Re: POC: postgres_fdw insert batching

From: Andres Freund <andres(at)anarazel(dot)de>
To: Tomas Vondra <tomas(dot)vondra(at)2ndquadrant(dot)com>
Cc: pgsql-hackers(at)postgresql(dot)org
Subject: Re: POC: postgres_fdw insert batching
Date: 2020-07-01 18:34:33
Message-ID: 20200701183433.nw45gul5o4ogyl6t@alap3.anarazel.de
Views: Raw Message | Whole Thread | Download mbox | Resend email
Thread:
Lists: pgsql-hackers

Hi,

On 2020-06-28 17:10:02 +0200, Tomas Vondra wrote:
> 3) Should we do batching for COPY insteads?
>
> While looking at multi_insert, I've realized it's mostly exactly what
> the new "batching insert" API function would need to be. But it's only
> really used in COPY, so I wonder if we should just abandon the idea of
> batching INSERTs and do batching COPY for FDW tables.
>
> For cases that can replace INSERT with COPY this would be enough, but
> unfortunately it does nothing for DELETE/UPDATE so I'm hesitant to do
> this :-(

I personally think - and I realize that that might be annoying to
somebody looking to make an incremental improvement - that the
nodeModifyTable.c and copy.c code dealing with DML has become too
complicated to add features like this without a larger
refactoring. Leading to choices like this, whether to add a feature in
one place but not the other.

I think before we add more complexity, we ought to centralize and clean
up the DML handling code so most is shared between copy.c and
nodeModifyTable.c. Then we can much more easily add batching to FDWs, to
CTAS, to INSERT INTO SELECT etc, for which there are patches already.
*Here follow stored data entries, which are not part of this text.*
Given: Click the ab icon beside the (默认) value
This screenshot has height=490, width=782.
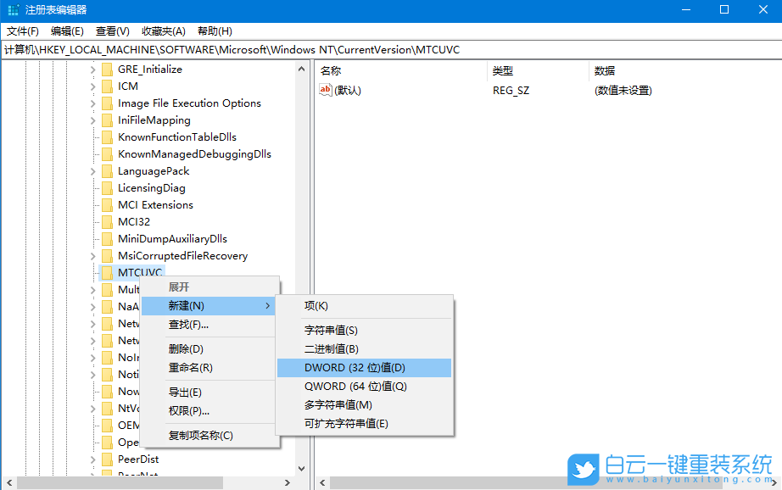Looking at the screenshot, I should point(325,89).
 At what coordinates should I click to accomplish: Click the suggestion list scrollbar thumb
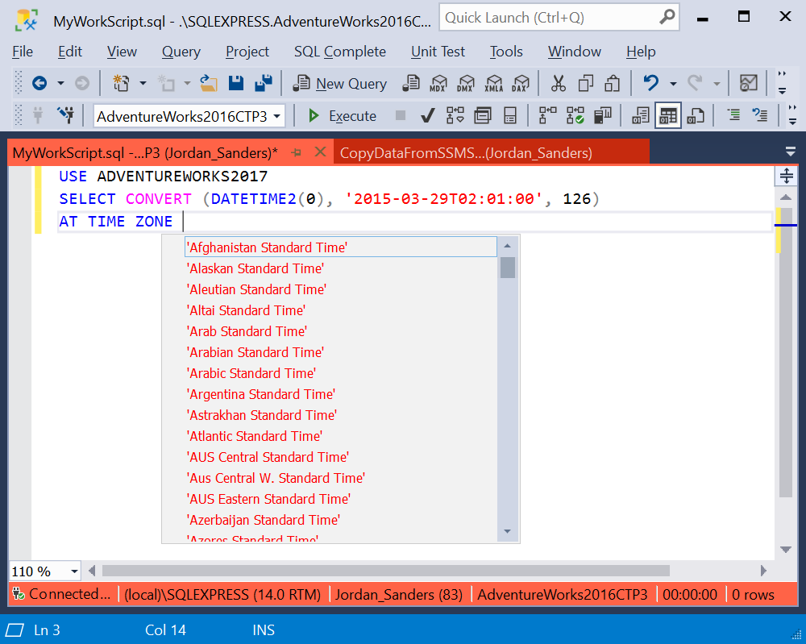(507, 268)
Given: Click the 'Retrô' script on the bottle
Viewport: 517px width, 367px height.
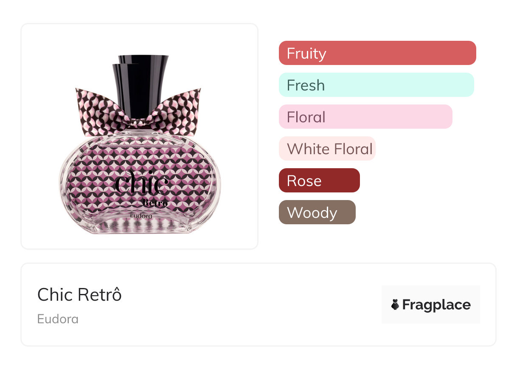Looking at the screenshot, I should click(x=155, y=203).

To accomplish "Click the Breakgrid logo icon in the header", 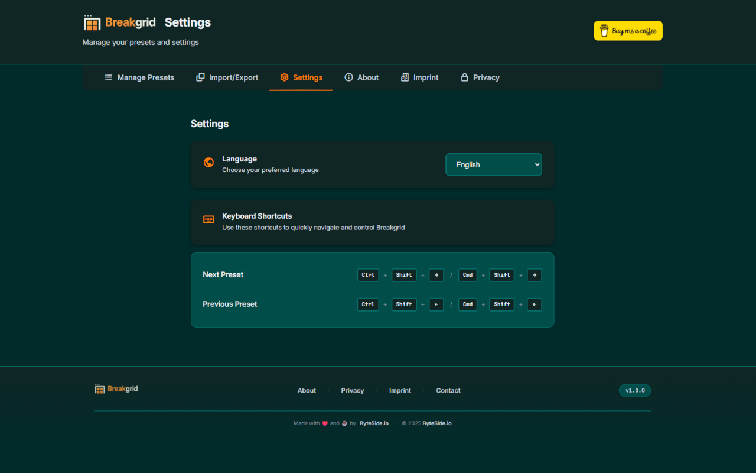I will tap(92, 22).
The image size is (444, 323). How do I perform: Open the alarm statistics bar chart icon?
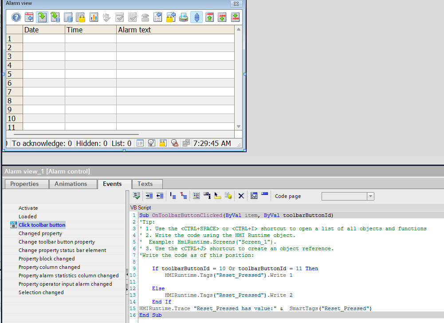(94, 17)
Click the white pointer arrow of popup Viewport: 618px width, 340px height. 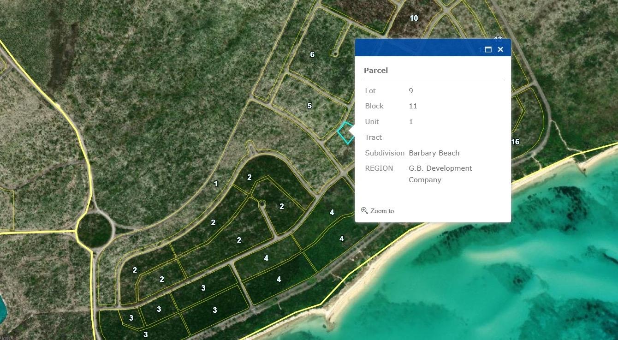coord(352,131)
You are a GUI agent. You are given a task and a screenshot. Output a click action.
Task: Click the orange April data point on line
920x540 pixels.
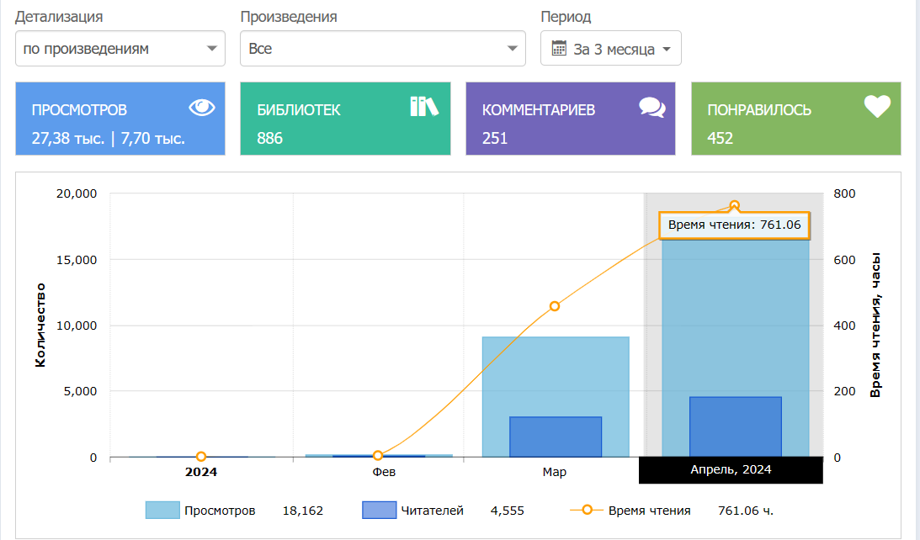(x=734, y=205)

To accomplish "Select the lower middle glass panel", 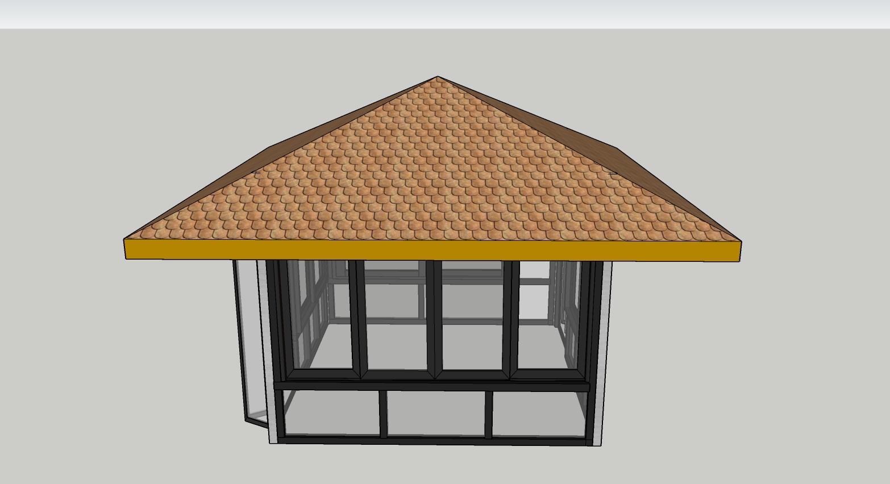I will [x=435, y=414].
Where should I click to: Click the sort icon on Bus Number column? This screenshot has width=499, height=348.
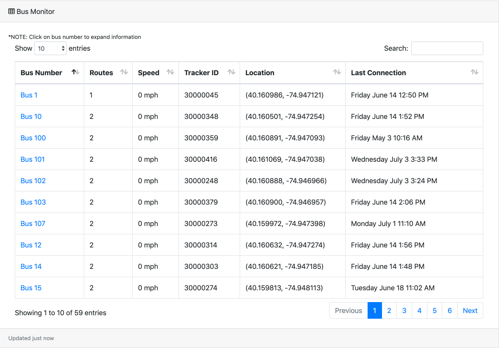76,72
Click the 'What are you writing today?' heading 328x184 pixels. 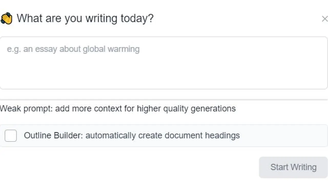point(85,19)
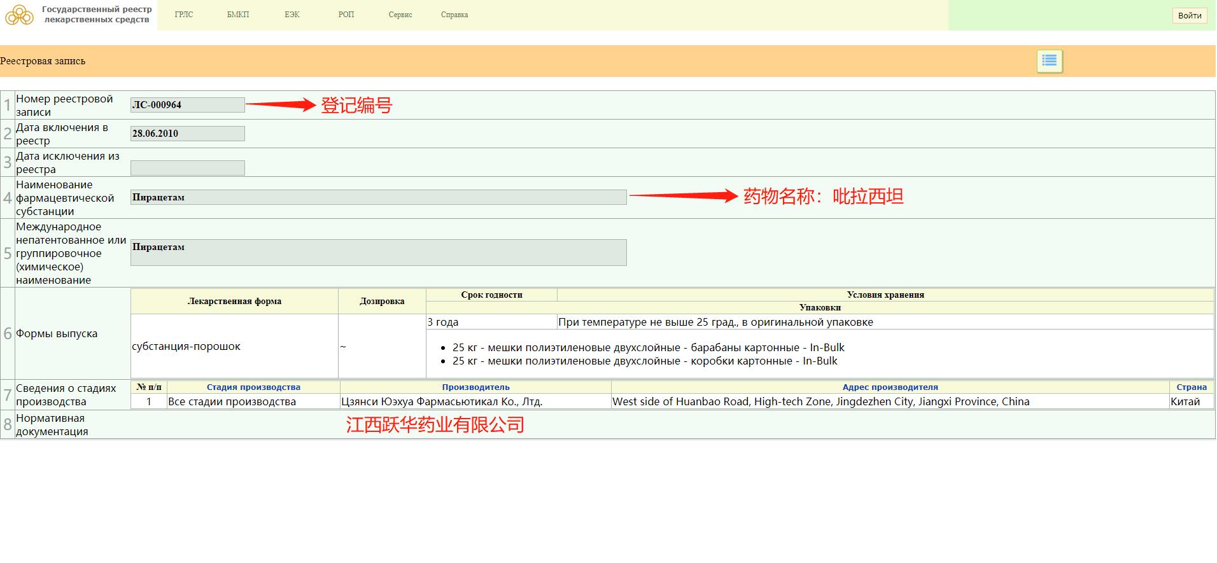Open the БМКП menu

(237, 15)
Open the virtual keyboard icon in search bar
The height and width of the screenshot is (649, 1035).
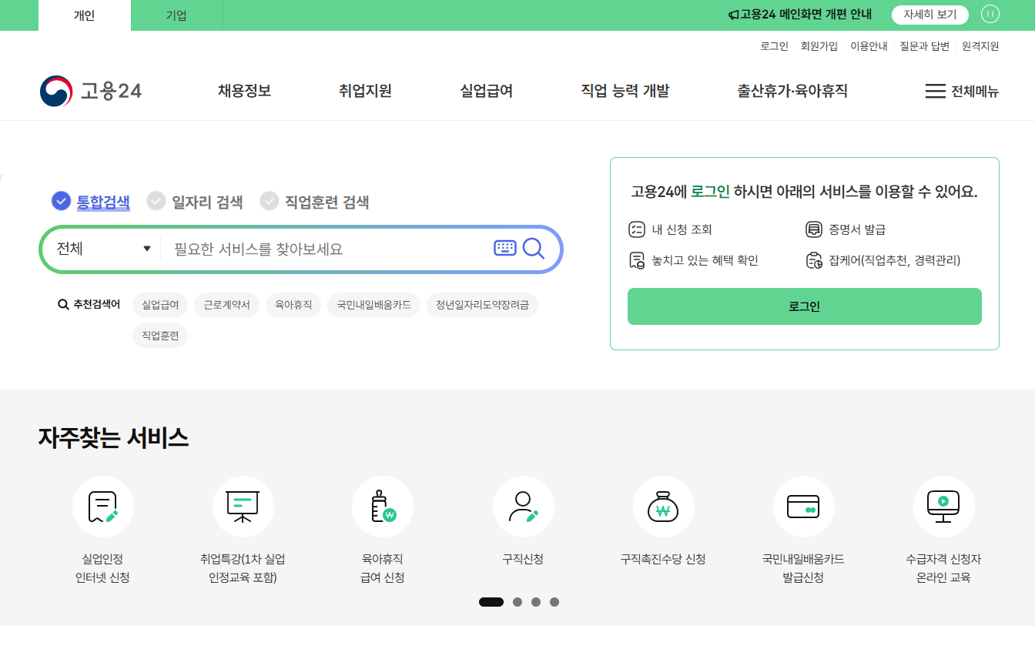504,248
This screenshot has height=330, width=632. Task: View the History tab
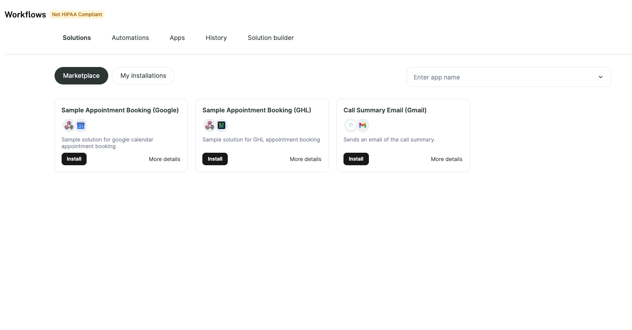(x=216, y=38)
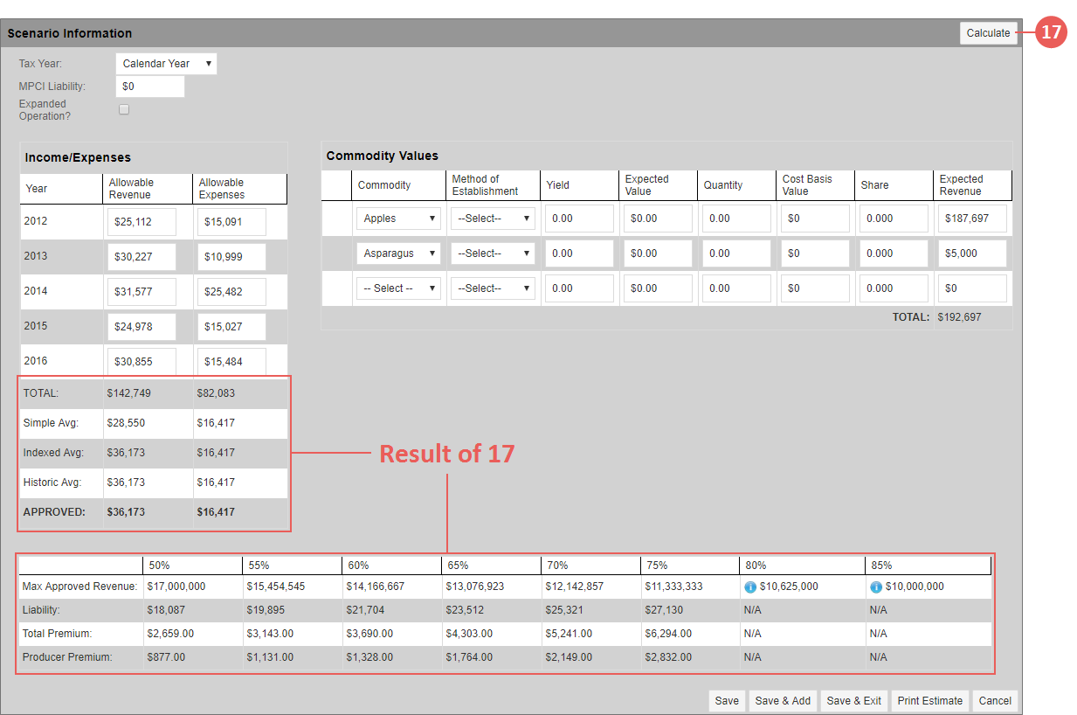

> 4) Expected consistency?
>
> I'm not entirely sure what are the consistency expectations for FDWs.
> Currently the FDW nodes pointing to the same server share a connection,
> so the inserted rows might be visible to other nodes. But if we only
> stash the rows in a local buffer for a while, that's no longer true. So
> maybe this breaks the consistency expectations?

Given that for local queries that's not the case (since the snapshot
won't have those changes visible), I think we shouldn't be too concerned
about that. If anything we should be concerned about the opposite.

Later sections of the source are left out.